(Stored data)
===

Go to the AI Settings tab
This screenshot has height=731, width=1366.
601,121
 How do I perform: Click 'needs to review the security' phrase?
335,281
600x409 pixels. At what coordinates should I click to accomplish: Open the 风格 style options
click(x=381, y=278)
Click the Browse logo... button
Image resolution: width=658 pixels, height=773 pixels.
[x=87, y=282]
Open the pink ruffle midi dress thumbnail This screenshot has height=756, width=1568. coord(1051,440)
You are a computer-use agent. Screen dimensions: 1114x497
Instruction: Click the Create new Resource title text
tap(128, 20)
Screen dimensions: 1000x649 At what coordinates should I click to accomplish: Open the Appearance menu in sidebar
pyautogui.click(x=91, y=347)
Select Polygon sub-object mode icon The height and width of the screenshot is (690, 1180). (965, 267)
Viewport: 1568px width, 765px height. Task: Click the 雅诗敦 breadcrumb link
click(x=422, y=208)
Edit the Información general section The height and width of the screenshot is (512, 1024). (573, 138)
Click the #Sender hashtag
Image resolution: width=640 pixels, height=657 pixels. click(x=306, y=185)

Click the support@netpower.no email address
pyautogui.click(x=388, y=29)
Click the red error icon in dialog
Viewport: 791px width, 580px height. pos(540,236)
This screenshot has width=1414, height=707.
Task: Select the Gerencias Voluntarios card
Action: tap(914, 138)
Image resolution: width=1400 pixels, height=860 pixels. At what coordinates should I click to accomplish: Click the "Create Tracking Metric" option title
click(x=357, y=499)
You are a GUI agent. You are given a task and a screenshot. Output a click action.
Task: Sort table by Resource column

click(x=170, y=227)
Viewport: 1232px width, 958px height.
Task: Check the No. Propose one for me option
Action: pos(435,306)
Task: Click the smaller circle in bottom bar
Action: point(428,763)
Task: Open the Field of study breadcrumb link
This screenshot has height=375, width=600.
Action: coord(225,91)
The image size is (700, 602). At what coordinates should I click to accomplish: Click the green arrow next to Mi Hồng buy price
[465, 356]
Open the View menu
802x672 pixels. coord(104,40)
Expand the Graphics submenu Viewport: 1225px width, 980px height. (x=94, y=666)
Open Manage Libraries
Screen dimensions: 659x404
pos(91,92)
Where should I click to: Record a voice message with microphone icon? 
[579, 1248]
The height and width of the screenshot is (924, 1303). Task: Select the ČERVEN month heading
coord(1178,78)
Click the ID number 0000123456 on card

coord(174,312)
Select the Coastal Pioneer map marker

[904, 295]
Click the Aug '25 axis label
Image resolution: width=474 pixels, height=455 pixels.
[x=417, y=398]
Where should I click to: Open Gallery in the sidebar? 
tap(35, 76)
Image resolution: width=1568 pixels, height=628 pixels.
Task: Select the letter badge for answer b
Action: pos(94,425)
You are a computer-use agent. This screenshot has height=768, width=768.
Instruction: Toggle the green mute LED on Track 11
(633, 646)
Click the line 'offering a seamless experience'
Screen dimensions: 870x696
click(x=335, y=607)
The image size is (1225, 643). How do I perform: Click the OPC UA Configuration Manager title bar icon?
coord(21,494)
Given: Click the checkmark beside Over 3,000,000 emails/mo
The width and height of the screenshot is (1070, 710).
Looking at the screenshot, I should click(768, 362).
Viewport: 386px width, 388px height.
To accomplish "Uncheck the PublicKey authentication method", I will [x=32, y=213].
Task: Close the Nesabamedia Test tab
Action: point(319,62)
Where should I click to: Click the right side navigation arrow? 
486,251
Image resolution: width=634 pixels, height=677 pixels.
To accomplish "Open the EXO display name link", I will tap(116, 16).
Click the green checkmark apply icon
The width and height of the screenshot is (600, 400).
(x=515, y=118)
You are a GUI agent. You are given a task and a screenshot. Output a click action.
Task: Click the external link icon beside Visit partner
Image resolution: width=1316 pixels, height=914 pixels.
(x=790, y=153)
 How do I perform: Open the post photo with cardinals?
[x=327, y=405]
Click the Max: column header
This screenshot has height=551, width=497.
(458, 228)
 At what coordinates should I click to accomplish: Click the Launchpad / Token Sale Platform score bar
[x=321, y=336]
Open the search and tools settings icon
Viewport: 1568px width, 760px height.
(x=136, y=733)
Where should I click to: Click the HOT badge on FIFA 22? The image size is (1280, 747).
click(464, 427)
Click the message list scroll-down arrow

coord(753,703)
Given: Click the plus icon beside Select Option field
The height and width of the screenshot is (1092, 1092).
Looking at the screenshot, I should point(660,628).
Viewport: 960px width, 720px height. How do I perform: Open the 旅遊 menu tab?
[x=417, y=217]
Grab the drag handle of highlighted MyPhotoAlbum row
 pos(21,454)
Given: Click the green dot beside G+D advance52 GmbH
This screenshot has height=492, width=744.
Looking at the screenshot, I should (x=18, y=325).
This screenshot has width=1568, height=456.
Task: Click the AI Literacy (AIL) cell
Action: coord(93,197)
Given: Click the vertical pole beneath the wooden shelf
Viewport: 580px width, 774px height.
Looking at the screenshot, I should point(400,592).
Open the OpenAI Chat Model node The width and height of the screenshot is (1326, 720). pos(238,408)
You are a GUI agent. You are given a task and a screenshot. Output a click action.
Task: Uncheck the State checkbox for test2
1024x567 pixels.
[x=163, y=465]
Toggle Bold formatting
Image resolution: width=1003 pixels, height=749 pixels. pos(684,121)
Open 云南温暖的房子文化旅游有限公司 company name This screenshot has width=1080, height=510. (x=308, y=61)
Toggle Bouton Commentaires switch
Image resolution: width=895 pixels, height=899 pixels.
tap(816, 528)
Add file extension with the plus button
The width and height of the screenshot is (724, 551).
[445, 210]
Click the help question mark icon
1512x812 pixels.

===

* [Work to complete]
Which lines of the data above contain "checkmark"? Copy each one.

* [Result of this task]
Given: Click the checkmark beside Over 3,000,000 emails/mo
Click the green checkmark apply icon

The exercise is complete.